En adoptant ces postures, le président turc a commis plusieurs erreurs : d’une part, en nationalisant ces élections, il prenait le risque que la moindre perte d’une ville importante soit interprétée comme un signe de défiance à son égard et à celui de son parti. D’autre part, l’agressivité portée à son paroxysme contre les partis d’opposition risquait de détacher une partie de l’électorat de l’AKP, inquiet des dérives à l’œuvre depuis plusieurs années.

Cette tactique, assumée par le président Erdogan, ne s’est certes pas totalement retournée contre lui, mais les résultats marquent très probablement l’ouverture d’une nouvelle séquence politique pour l’AKP, Ankara et Istanbul étant notamment tombées dans l’escarcelle de l’opposition. Ainsi, après dix-sept années au pouvoir au cours desquelles le parti au pouvoir a systématiquement remporté les 12 scrutins électoraux, locaux, législatifs, présidentiels et référendaires, l’AKP perd symboliquement des villes d’une très grande importance. La stratégie utilisée par Recep Tayyip Erdogan peut donc se retourner contre lui.

S’il s’agit d’un avertissement politique, n’allons cependant pas trop vite en besogne et sachons mesurer la portée réelle du résultat de ces municipales, sans leur donner un sens plus important qu’elles n’en ont en réalité. L’AKP demeure le parti qui domine l’échiquier politique en Turquie.

Comment expliquer cette situation, que vous caractérisez donc comme l’ouverture d’une nouvelle séquence politique ?

Il est tout d’abord nécessaire de se replacer dans un contexte économique pour le moins dégradé. Depuis 2002, les bons résultats économiques expliquaient les succès électoraux dont pouvait se prévaloir l’AKP. Or, depuis maintenant plus d’un an, la Turquie est frappée par de préoccupantes turbulences économiques : taux de croissance en diminution – en 2018, il n’était que de 2,6 %, une baisse sensible par rapport aux années antérieures –, dépréciation considérable de la lire turque par rapport au dollar, hausse de l’inflation – environ 20 % – et du taux de chômage – autour de 13,5 %. Tous ces éléments portent préjudice à l’AKP, qui, à l’inverse des années précédentes, est désormais aussi perçu comme responsable de ces mauvais résultats. Une partie de son électorat, captée et fidélisée en raison de ces impressionnants progrès économiques, s’est donc aujourd’hui éloignée de lui.

Données fournies.
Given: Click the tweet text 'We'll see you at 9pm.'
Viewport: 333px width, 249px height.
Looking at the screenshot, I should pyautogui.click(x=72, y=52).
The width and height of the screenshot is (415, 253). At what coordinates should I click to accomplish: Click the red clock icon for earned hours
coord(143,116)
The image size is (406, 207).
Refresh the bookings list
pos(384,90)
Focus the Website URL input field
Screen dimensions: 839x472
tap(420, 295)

==

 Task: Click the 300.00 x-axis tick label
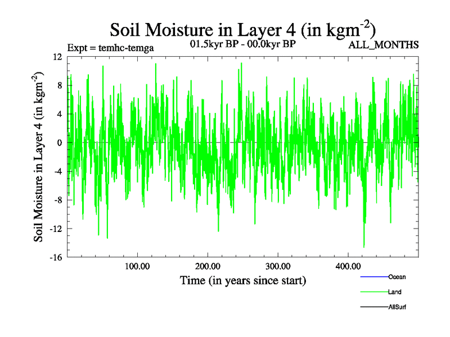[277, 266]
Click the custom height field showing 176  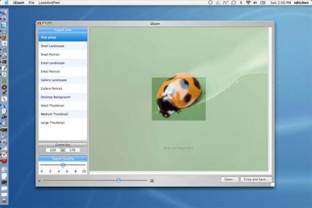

Travail à faire.
• a. Énumérez les turbulences économiques qui frappent la Turquie selon l'extrait sur les municipales turques, en reprenant les chiffres qu'il donne.
• b. Rédigez la suite de l'extrait sur les municipales turques à partir de sa dernière phrase.

Réponses aux consignes.
• a.
- Un taux de croissance en diminution, qui n'était que de 2,6 % en 2018.
- Une dépréciation considérable de la lire turque par rapport au dollar.
- Une hausse de l'inflation, qui atteint environ 20 %.
- Une hausse du taux de chômage, qui se situe autour de 13,5 %.

• b.
On doit aussi noter que malgré la stratégie liberticide mise en œuvre par R. T. Erdogan depuis plusieurs années, et tout particulièrement depuis la tentative de coup d’État de juillet 2016, une partie de la société turque n’a pas baissé la tête et est toujours mobilisée contre la politique menée par le président. L’AKP possède encore, indéniablement, une base sociale et électorale importante, mais cette nouvelle séquence indique qu’il y a un début d’effritement. C’est aussi sur cette formidable énergie politique de la société turque que les partis d’opposition devront s’appuyer dans les mois et les années à venir pour espérer remporter de nouvelles victoires.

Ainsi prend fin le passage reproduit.